Financial institutions that were revered for their ERM expertise were the same ones that apparently didn’t fully understand risk or see concentrations of risk. Many internal auditors who had been trained to audit internal controls over financial reporting were now asked to roll up their shirt sleeves to help implement or improve ERM processes.
One outgrowth of the increased attention to ERM was further development of the Three Lines of Defense governance model. This model helped outline the role of internal audit versus line management and others like ERM functions. The “best” role for internal audit in ERM has not been agreed upon, nor probably will it ever be, given the differences among organizations. But it is clear that internal auditing needs to live and breathe risk.
A newer issue for virtually every organization is cybersecurity risk. What started as seemingly isolated attacks on companies for specific purposes has grown into a generalized concern over security of all electronic data. Today, it would be difficult to find a board of directors that doesn’t have cybersecurity on its agenda.
Internal auditors were often caught unprepared for this risk. For decades, many audit functions have struggled to find enough qualified IT auditors. With cybersecurity risk, that task is even more difficult. I recall meeting a cosourced team of penetration-testing auditors and wondered whether any of them had graduated from high school yet. The technology is new, and the way it is implemented relies on methods that didn’t exist at the beginning of the 21st century.
4. Bribery and Corruption
Bribery and corruption have been part of human history for about as far back as records exist. The U.S. Foreign Corrupt Practices Act (FCPA) was passed into law in 1977 to help combat fraud of this nature. But what has changed recently? Attention and focus. Many countries have passed new laws addressing bribery — some stronger than the FCPA, like the U.K.’s Bribery Act 2010. Every company of reasonable size faces risk not only of bribery perpetrated by its employees, but also of violating strict laws that are strongly enforced.
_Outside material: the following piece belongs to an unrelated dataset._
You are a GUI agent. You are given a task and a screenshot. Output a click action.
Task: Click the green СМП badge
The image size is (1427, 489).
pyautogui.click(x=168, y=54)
Perhaps the most glaring example of bribery occurred at German industrial group Siemens, where it was reported that processes organized to implement bribery payments were quite mature. But any observers who think the risk only involves large organizations would be fooling themselves. All it takes is one person with access to cash for bribery to become a risk.
Learning From the Past
While it is interesting to look back on the events that have shaped internal auditing, practitioners must ask themselves what they should learn from these events moving forward. A few key messages stand out:
- Human behavior is always a risk. Each of the aforementioned events resulted from people making the wrong decisions, often for the wrong reasons.
- The world of potential risks we might face is enormous. No matter how good our risk assessments may be, we will not always be able to anticipate the next big event.
- While new risks regularly come into view, the old ones never seem to go away completely.
So what should an internal auditor, specifically, take away from this retrospective look? We must stay true to what makes us indispensable to our respective organizations. Audit departments should assemble the best talent they possibly can, stay focused on risk, keep watching for what is happening inside and outside the organization, and challenge themselves to ever increasing levels of performance. Any less would be a disservice to our organizations.